2 min Analytics

Translate and transcribe in nearly 100 languages with Meta’s new AI model

Translate and transcribe in nearly 100 languages with Meta’s new AI model

Meta, the parent company of Facebook, Instagram and WhatsApp, has developed a new AI model and donated it to the open-source community. Called SeamlessM4T, the model allows text and speech to be transcribed and translated into nearly 100 languages. According to Meta, it is a breakthrough that can take translation and transcription tools to a much higher level.

With SeamlessM4T, Meta says great strides can be made in speech-to-speech and speech-to-text. Surely, the most essential breakthrough with this model is that it’s a single model for nearly 100 languages. The model can detect and convert the language without accessing another model.
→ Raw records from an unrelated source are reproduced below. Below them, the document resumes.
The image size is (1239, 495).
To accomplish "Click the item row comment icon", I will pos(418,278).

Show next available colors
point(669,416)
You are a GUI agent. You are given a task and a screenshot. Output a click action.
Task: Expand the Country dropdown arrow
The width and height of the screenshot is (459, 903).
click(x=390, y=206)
This makes for lightning-fast translations, allowing people to communicate in different languages in real-time.

Meta seems to have a very powerful model on its hands, and it is extraordinary that it is making this open-source. Many other tech giants are also working on similar solutions. For example, Google is working on the Universal Speech Model, which should eventually support 1,000 languages. Amazon and Microsoft are not lagging in this area either, all eventually offer translation services that are frequently used.
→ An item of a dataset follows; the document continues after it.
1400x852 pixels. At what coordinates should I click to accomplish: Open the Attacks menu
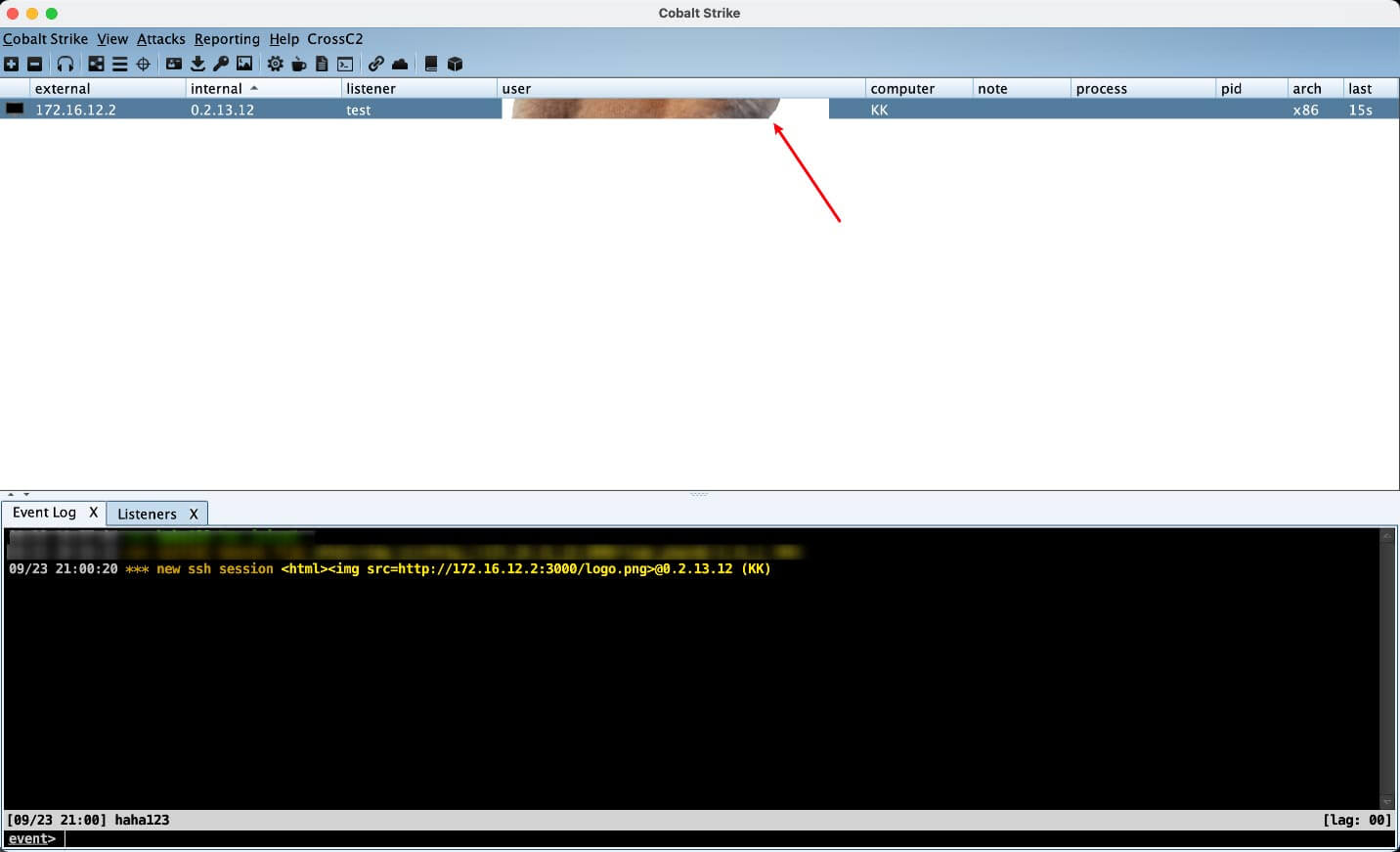[x=160, y=39]
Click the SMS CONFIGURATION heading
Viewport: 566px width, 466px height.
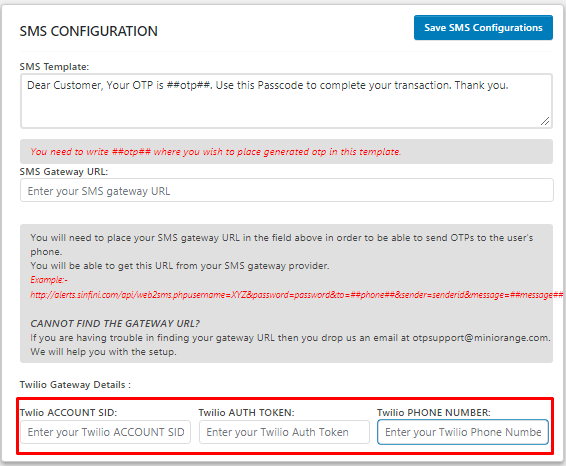coord(88,31)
With SeamlessM4T, Meta has a successor to the No Language Left Behind project we wrote about last year. The goal then was to develop a language model with minimal input. So now there is a single model for all languages.

Data sources of model

It is still unclear what data Meta exactly used to develop its model. It claims it is publicly available data. Techcrunch has asked questions about it, but did not receive a clear answer. Meta did say it used about tens of billions of sentences and more than 4 million hours of speech from the Internet. Several lawsuits are already pending because content creators are not happy that their material is being used to develop models that end up in commercial products. That means a third party is making money from their creation.

Meta did clarify that it did not use copyrighted material. That it is mainly open-source and licensed sources.